The most popular software attacks are discussed here, and you should be familiar with them for the A+ Exams when seeking your CompTIA A+ Certification. Just as there are a number of different types of network attacks, there are a number of software attacks as well. As you can likely guess, a software attack comes through software that a user runs.

SQL injection

An SQL injection attack occurs when the hacker sends Transact SQL statements (statements that manipulate a database) into an application so that the application will send those statements to the database to be executed. If the application developer does not validate data inputted in the application, the hacker can modify the data or even delete it.
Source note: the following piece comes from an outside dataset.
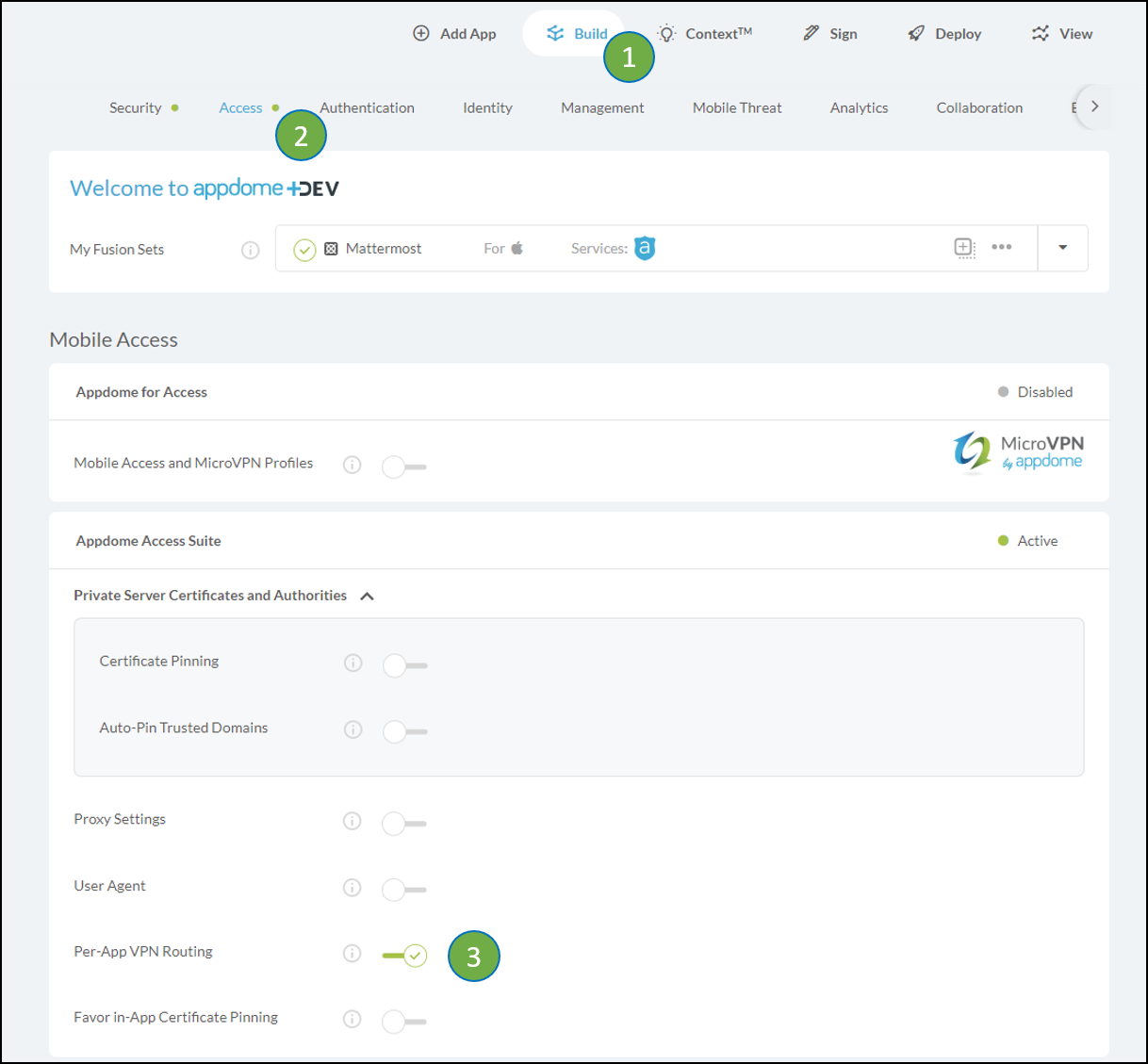Open the View icon
Screen dimensions: 1148x1064
tap(1040, 32)
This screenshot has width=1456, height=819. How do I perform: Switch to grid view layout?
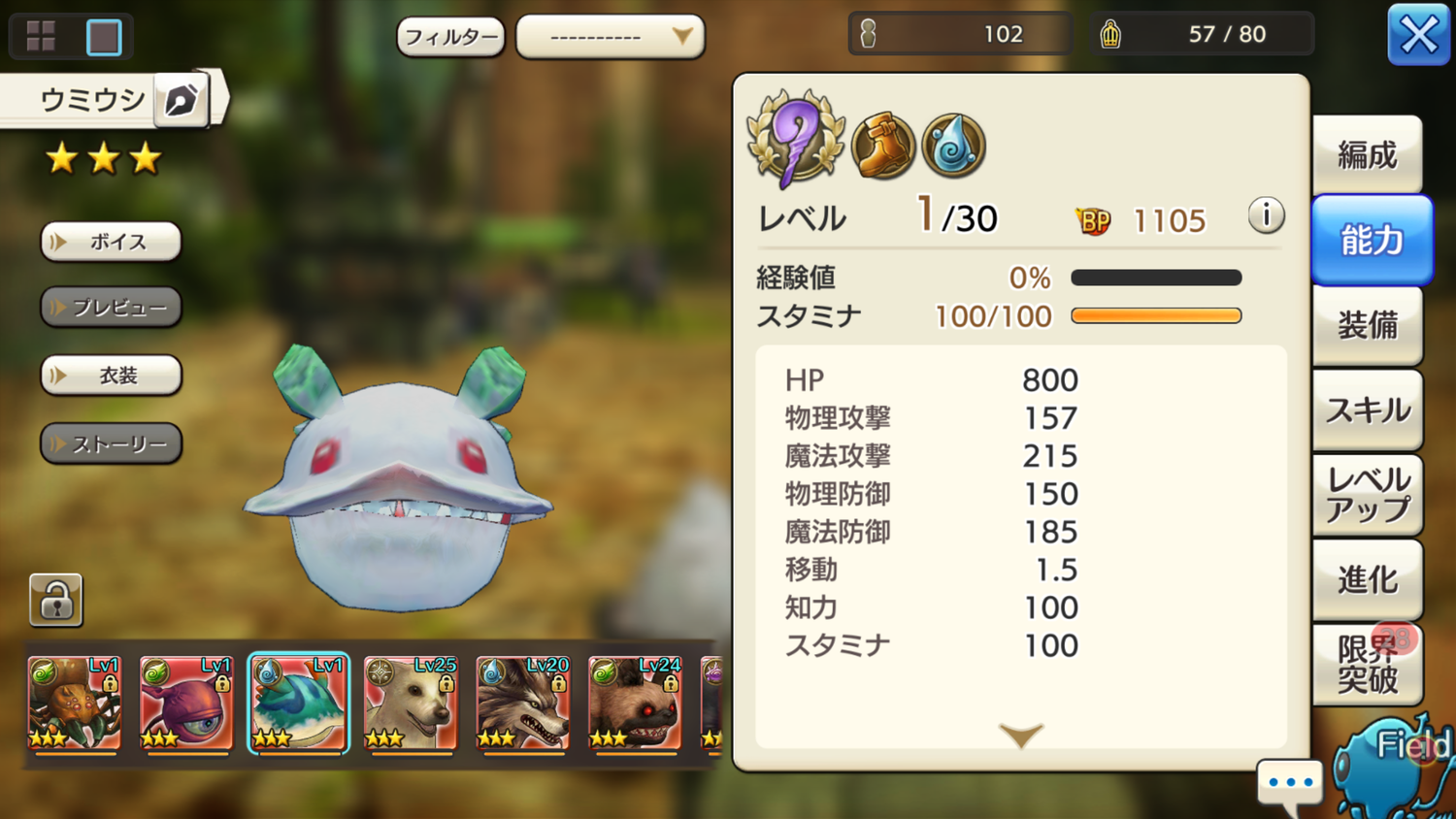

The hacker can potentially manipulate the OS through the application that sends the input to the database.

Buffer overflow

A very popular type of attack today is a buffer overflow attack, which involves the hacker sending more data to a piece of software than it is expecting. The information sent to an application is typically stored in an area of memory (a buffer). When more data than expected is sent to the application, the information is stored in memory beyond the allocated buffer. If the hacker can go beyond the allocated buffer, he can run the code. This code executes in the context of the user account associated with the software that was hacked — normally an administrative account!

To protect against buffer overflow attacks, you should keep the system and its applications patched.